When I was a sophomore in high school, I decided to sign up to help backstage for a spring musical. I helped move set pieces and back drops and helped with quick changes when I needed to, but for the most part, I stood behind the red curtain and watched with wonder. I promised myself that I would try with all my might to be up there the next chance I could. Next thing I knew I was playing Little Red Riding Hood in Into The Woods.
I can remember opening night like it was yesterday. The nerves vibrated through my entire body, but when I skipped onstage with my pigtails and my basket, and the spotlight hit me, I was sold. I fell in love with the person I became when I was onstage. It didn’t matter what I was going through offstage; when I was on stage, with that audience looking up at me, I could be anything.
When it came time to pick my major in college, I thought it was simple. I fell in love with theatre quickly and I had no intention of stopping it. I picked a school with a good theatre program, packed up my bags, and I was off. I auditioned for Elon’s BFA acting program my freshman year. I was late auditioning, but I thought that I still had a chance. I got rejected. I was upset at first, but soon learned that there was a non-audition theatre major at Elon. It was called the BA Theatre Studies program. (For those of you who don’t know, BFA stands for Bachelor of Fine Arts, and BA stands for Bachelor of Arts. Elon has two BFA programs- acting and music theatre. The BA program is for theatre studies.). Not having that “F” on my degree changed everything.
I know what you’re thinking. How can one simple letter be a big deal? So what if you’re an acting major, a theatre major, or a music theatre major? So what if you had to audition or not? And you’re right. A part of me still says, “What’s the big deal?” But that one single letter determined my entire college career and potentially my professional career ahead of me.
While being a theatre studies major instead of an acting or music theatre major, I have watched the way people treated me.
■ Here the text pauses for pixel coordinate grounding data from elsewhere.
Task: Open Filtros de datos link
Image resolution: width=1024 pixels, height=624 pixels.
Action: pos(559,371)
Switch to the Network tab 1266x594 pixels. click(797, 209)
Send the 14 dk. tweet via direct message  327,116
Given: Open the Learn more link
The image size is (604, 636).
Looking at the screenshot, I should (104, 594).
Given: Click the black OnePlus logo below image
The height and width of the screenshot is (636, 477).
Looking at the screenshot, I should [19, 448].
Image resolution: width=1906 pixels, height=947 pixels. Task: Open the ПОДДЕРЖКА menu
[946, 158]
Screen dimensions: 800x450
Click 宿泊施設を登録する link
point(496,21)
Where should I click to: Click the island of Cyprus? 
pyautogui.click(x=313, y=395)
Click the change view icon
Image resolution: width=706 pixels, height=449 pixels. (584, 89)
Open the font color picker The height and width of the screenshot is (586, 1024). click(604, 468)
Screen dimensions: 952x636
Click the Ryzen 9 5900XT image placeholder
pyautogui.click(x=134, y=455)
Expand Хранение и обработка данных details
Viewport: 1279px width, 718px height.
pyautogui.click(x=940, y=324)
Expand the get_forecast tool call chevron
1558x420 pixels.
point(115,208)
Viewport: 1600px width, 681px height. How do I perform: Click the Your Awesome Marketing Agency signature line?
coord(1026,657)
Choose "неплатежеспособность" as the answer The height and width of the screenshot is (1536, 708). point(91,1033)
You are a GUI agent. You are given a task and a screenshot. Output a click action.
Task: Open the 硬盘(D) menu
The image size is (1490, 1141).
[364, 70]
I have witnessed the disrespect from not only students, but faculty, too.
I watched BFA majors ignore me and put me down, I watched time and time again my name to never appear on the cast list simply because I didn’t have an “F”.
I understand wanting to feel powerful and feeling superiority over some people. We’re humans; it’s normal to want to feel superior to other people sometimes.
I’ve always known theatre was a tough business. And maybe it was hard coming from being a lead in almost all of the plays in high school to never getting cast. I’ll admit, it was a hard adjustment. But I was never asking for leads in the plays here. I was just asking for a chance. A chance to become a better actress, a better singer, a better person. You can’t always take the best and put them in all of the plays. Sure, the plays are always incredible, but I could be incredible too if they gave me the time of day and didn’t judge me based on my major.
I never got the opportunity to get better because of that damn letter. I have never once been cast in a mainstage show. I’ve been apart of a few student-run shows, and they were incredible experiences, but once that show ended, everyone went back to not talking to me. I once was in line for a mainstage show audition, and a BFA acting major turned around and said, “wow you’re auditioning with the big dogs now? I bet you feel really cool.” It took everything in me not to punch him in the face.
I became very close with the other BA theatre majors. Most of them, unfortunately, weren’t really doing this for their career, they just wanted to do it for fun. Which is fine. But it didn’t really help when I felt this way and there weren’t many others that cared enough to do something about it. Fortunately, I had a few other BA theatre majors that felt this way. We became motivated, encouraged, we wanted to change the theatre culture here, but getting shut down time and time again really takes it out of you. It makes you want to throw your hands up and say, “I give up.”
Once again, maybe I’m being naïve, and maybe I’m too “sensitive” for the business, but I don’t want to be apart of a community that doesn’t support each other and respect each other, and who decides who they are going to be and how they are going to treat each other based on their major. If this is how I’m going to be treated, and if this is the way theatre is going to make me feel, then I don’t want anything to do with it.
I don’t regret being a theatre major. It made me realize how much I love being apart of shows, the long nights that never end, the all-day rehearsals, the countless hours I’ve spent reading plays. But what I realized more than anything was the respect that I deserve from people no matter who I am or what my major is. I love theatre, but I’m not in it for the drama. I don’t want to go into a field that is catty, that cuts each other down, that is based on looks and waist size and judgmental looks.
I fell in love with a lot of other things in college. I started writing, I got a job at Campus Recreation, I began to travel more. I have other plans after college. I don’t feel stuck. I know I have a lot of options because I’m interested in a lot of things. But somehow majoring in theatre made me fall out of love with theatre; it made me not want to continue it as my professional career if this is the way I was going to be treated.
It’s extremely disappointing because it’s something I always thought I would be apart of. But I’m not giving up on it; I can see myself being apart of community theatre and helping out with directing and being onstage later on in my life. But for the time being, my theatre experience has seemed to salt my wounds and has forced me to rethink my entire professional career.